* [YOUR GOAL] Display each line below that contains the string "sidebar", with uppercase and lowercase letters treated as distinct.

# Start of RECORDS PROVIDED

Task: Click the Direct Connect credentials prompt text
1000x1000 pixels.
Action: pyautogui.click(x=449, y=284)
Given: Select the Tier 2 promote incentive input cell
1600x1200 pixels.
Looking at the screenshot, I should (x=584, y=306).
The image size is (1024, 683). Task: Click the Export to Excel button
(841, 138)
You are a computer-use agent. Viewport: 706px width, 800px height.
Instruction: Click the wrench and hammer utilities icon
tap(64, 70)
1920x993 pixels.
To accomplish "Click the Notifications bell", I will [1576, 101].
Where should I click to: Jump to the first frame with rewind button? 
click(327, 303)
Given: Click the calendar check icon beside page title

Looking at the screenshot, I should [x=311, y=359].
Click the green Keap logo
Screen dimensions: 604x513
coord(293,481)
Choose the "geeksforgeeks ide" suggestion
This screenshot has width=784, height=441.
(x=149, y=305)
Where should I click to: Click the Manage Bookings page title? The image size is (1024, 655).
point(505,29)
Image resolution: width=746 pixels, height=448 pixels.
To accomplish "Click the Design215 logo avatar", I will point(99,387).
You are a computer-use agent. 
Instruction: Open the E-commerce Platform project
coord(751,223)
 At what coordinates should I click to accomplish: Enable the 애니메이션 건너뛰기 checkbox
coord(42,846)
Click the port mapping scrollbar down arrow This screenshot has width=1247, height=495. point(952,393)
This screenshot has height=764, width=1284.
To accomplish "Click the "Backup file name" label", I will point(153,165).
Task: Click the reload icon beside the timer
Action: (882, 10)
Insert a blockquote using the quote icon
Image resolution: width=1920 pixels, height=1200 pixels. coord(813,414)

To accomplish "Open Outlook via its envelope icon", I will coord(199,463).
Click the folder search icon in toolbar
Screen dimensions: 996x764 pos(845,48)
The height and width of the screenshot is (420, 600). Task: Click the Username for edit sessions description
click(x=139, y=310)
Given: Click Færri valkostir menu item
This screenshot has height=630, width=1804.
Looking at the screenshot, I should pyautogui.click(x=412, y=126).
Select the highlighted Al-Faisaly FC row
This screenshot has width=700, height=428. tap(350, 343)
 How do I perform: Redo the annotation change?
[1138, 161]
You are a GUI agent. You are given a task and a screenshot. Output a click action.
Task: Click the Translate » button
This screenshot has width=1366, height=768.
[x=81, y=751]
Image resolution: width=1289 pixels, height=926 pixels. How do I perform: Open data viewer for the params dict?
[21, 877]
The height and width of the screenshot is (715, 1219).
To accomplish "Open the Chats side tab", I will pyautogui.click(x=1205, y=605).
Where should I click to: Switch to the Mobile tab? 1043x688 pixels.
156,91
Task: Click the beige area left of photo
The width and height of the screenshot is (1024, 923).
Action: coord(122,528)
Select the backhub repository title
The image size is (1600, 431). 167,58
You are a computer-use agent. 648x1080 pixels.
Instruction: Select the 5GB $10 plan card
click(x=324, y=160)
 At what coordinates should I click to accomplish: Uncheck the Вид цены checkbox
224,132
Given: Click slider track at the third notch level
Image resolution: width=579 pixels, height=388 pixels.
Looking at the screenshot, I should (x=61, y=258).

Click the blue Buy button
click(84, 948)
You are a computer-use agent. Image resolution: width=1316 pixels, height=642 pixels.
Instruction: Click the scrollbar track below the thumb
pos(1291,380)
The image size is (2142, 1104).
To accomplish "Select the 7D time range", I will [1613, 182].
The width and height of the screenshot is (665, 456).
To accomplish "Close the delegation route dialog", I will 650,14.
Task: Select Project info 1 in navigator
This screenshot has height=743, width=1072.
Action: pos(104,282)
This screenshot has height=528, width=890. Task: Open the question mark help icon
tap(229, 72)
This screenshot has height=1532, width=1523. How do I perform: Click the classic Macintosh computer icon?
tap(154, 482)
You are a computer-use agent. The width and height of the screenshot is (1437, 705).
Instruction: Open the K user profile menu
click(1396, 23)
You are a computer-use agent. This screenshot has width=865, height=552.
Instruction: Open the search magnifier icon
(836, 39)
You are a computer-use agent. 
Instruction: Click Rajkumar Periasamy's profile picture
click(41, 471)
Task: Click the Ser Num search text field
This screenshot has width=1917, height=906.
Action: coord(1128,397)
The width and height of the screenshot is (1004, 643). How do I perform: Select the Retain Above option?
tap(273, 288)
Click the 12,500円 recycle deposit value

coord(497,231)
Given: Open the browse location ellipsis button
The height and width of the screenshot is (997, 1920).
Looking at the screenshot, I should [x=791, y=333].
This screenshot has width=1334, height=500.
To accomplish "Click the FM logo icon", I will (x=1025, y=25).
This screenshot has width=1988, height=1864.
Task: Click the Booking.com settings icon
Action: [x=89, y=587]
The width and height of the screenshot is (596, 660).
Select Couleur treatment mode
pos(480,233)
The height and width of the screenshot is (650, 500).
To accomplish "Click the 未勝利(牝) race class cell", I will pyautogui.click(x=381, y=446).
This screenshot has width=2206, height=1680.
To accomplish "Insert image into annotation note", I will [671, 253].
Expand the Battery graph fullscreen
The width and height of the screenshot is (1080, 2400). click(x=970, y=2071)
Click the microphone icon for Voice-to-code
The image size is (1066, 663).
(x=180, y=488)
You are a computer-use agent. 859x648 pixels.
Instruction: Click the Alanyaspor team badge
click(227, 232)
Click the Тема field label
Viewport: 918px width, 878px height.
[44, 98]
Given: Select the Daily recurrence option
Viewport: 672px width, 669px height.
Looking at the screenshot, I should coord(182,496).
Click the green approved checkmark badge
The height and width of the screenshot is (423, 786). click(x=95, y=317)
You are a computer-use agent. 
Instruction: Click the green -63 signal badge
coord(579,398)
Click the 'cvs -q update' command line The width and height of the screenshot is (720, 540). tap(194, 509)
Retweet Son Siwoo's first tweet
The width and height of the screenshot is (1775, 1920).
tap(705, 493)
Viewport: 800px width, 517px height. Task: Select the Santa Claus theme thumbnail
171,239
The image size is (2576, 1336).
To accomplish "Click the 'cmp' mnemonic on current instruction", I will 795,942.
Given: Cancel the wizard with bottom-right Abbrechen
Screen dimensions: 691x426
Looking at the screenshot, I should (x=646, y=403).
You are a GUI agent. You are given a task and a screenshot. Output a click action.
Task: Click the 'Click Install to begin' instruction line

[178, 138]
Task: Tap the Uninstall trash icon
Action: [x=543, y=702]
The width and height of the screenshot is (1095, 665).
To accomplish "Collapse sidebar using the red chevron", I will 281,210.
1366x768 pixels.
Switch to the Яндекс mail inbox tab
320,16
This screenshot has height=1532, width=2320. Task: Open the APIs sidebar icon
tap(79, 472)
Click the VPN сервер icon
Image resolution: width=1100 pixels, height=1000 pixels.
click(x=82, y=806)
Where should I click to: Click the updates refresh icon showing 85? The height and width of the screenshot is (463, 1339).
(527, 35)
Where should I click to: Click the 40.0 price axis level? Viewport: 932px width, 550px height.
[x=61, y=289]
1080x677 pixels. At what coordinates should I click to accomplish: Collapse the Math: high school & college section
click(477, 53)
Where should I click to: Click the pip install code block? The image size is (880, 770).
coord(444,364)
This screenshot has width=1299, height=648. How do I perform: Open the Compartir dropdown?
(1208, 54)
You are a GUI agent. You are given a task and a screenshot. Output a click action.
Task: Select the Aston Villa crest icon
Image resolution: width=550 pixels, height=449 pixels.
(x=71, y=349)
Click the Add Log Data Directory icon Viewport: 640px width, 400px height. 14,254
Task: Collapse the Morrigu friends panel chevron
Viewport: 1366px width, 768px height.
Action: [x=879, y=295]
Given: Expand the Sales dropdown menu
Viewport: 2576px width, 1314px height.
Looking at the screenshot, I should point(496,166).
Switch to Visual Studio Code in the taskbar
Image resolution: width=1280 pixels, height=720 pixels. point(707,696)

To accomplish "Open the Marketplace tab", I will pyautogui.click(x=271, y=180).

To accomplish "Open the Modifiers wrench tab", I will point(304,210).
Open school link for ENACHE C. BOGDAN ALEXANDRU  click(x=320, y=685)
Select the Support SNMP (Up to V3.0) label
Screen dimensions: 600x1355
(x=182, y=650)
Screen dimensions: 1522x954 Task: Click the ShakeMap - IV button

# End of RECORDS PROVIDED

* [THE SOLUTION]
To accomplish "Collapse sidebar using the red chevron", I will 281,210.
This screenshot has height=1532, width=2320. Task: Open the APIs sidebar icon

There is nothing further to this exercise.